> **What is being asked**: Copy out the passage below on modernism, postmodernism, and Soja's use of Baudrillard in full, word for word.

** Opening Excerpt block **

The reactions typify groups. The first is those who are associated (positively) with the established but relatively declining dominant situation; a second group develops alternatives to challenge the dominant group; and a third comprises mixed, subordinated categories of residuals, ancients, and those who feel excluded (1992: 117-118). Each grouping, therefore, represents an attitude toward change. As a result, to embrace modernism today is to be wedded to movements that consolidated between the turn of the century and mid-century. Postmodernism, on the other hand, embraces one of several reactions to modernism. The two postures are not chronological, but remain in competition with each other.
Soja associates the postures with attitudes toward "the real" and "the imaginary." Here, he borrows from Baudrillard's, Simulations (NY: Semiotex[e], 1983) for the category "precessions of simulacra" in order to assess changes between signifying "real" and representational "imaginary" (Soja, 1992: 119). Baudrillard defined four successive phases of image (imaging) that Soja identifies with critical epistemes of modernity.
The first is rooted in Greek thought and is associated with modernity-as-Enlightenment. It is captured in the metaphor of a mirror. In it rational thought is believed to be sensible reflection of the real empirical world. This is the episteme of science.

** Closing Excerpt block **
** Opening Extracted records block **

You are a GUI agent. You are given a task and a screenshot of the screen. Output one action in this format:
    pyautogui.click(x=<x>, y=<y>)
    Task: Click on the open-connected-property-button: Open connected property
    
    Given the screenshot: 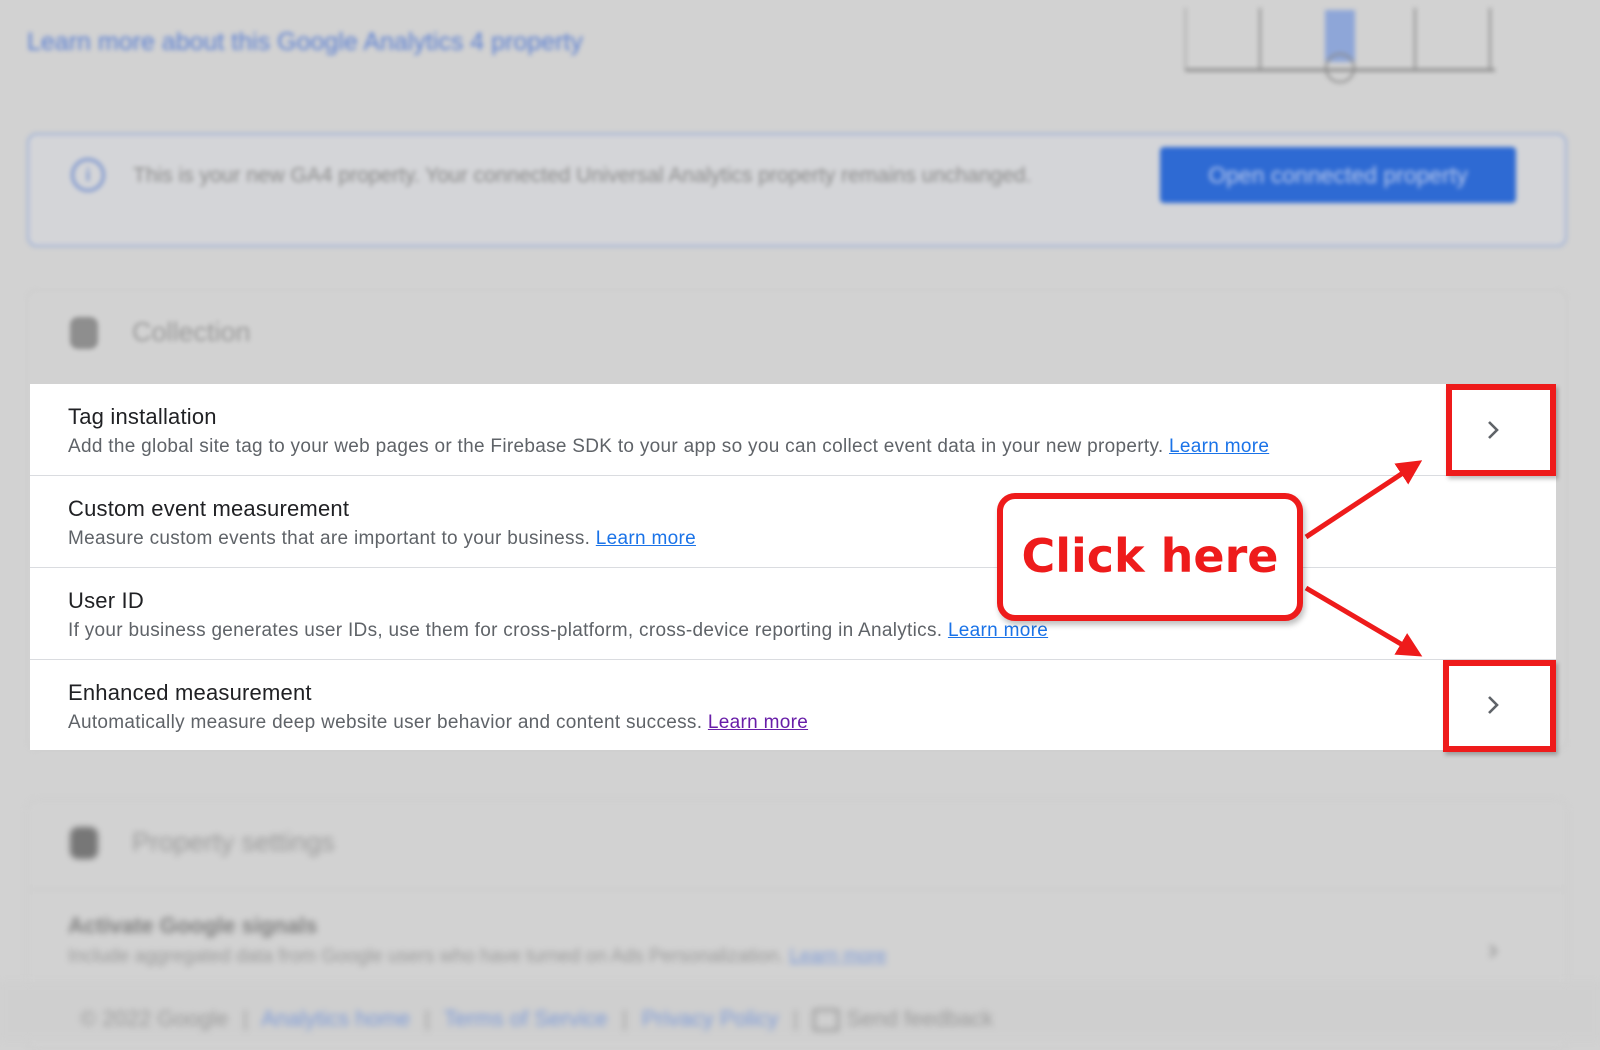 What is the action you would take?
    pyautogui.click(x=1338, y=175)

** Closing Extracted records block **

> **Solution to the problem**:
The reactions typify groups. The first is those who are associated (positively) with the established but relatively declining dominant situation; a second group develops alternatives to challenge the dominant group; and a third comprises mixed, subordinated categories of residuals, ancients, and those who feel excluded (1992: 117-118). Each grouping, therefore, represents an attitude toward change. As a result, to embrace modernism today is to be wedded to movements that consolidated between the turn of the century and mid-century. Postmodernism, on the other hand, embraces one of several reactions to modernism. The two postures are not chronological, but remain in competition with each other.
Soja associates the postures with attitudes toward "the real" and "the imaginary." Here, he borrows from Baudrillard's, Simulations (NY: Semiotex[e], 1983) for the category "precessions of simulacra" in order to assess changes between signifying "real" and representational "imaginary" (Soja, 1992: 119). Baudrillard defined four successive phases of image (imaging) that Soja identifies with critical epistemes of modernity.
The first is rooted in Greek thought and is associated with modernity-as-Enlightenment. It is captured in the metaphor of a mirror. In it rational thought is believed to be sensible reflection of the real empirical world. This is the episteme of science.